**What to produce:**
Return all of the entries below exactly as they are given.

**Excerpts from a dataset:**
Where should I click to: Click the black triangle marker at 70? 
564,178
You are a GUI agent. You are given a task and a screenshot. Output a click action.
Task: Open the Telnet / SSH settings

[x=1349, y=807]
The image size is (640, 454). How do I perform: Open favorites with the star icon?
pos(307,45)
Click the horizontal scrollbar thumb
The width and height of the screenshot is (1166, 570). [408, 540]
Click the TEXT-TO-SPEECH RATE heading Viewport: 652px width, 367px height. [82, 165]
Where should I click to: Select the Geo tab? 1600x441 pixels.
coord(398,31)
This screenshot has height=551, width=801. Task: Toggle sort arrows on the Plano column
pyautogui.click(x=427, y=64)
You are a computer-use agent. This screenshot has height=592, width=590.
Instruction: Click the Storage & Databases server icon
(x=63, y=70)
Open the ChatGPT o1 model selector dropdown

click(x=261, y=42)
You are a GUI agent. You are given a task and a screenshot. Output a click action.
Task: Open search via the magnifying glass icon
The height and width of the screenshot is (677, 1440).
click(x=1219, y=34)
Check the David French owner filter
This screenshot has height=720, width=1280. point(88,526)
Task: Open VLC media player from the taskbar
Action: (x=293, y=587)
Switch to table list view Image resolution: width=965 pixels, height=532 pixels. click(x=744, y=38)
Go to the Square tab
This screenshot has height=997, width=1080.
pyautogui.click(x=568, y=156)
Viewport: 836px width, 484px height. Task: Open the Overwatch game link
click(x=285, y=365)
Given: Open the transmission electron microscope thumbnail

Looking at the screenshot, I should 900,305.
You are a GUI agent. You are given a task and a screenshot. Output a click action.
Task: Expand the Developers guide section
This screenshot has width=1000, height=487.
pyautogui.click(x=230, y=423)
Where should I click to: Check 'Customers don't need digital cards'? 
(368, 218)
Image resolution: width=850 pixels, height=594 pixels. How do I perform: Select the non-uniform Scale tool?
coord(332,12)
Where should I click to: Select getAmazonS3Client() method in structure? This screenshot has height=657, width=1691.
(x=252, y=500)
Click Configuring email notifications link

**Answer section:**
Where should I click to: Click the black triangle marker at 70? 
564,178
You are a GUI agent. You are given a task and a screenshot. Output a click action.
Task: Open the Telnet / SSH settings

[x=1349, y=807]
The image size is (640, 454). How do I perform: Open favorites with the star icon?
pos(307,45)
Click the horizontal scrollbar thumb
The width and height of the screenshot is (1166, 570). [408, 540]
Click the TEXT-TO-SPEECH RATE heading Viewport: 652px width, 367px height. [82, 165]
Where should I click to: Select the Geo tab? 1600x441 pixels.
coord(398,31)
This screenshot has height=551, width=801. Task: Toggle sort arrows on the Plano column
pyautogui.click(x=427, y=64)
You are a computer-use agent. This screenshot has height=592, width=590.
Instruction: Click the Storage & Databases server icon
(x=63, y=70)
Open the ChatGPT o1 model selector dropdown

click(x=261, y=42)
You are a GUI agent. You are given a task and a screenshot. Output a click action.
Task: Open search via the magnifying glass icon
The height and width of the screenshot is (677, 1440).
click(x=1219, y=34)
Check the David French owner filter
This screenshot has height=720, width=1280. point(88,526)
Task: Open VLC media player from the taskbar
Action: (x=293, y=587)
Switch to table list view Image resolution: width=965 pixels, height=532 pixels. click(x=744, y=38)
Go to the Square tab
This screenshot has height=997, width=1080.
pyautogui.click(x=568, y=156)
Viewport: 836px width, 484px height. Task: Open the Overwatch game link
click(x=285, y=365)
Given: Open the transmission electron microscope thumbnail

Looking at the screenshot, I should 900,305.
You are a GUI agent. You are given a task and a screenshot. Output a click action.
Task: Expand the Developers guide section
This screenshot has width=1000, height=487.
pyautogui.click(x=230, y=423)
Where should I click to: Check 'Customers don't need digital cards'? 
(368, 218)
Image resolution: width=850 pixels, height=594 pixels. How do I perform: Select the non-uniform Scale tool?
coord(332,12)
Where should I click to: Select getAmazonS3Client() method in structure? This screenshot has height=657, width=1691.
(x=252, y=500)
Click Configuring email notifications link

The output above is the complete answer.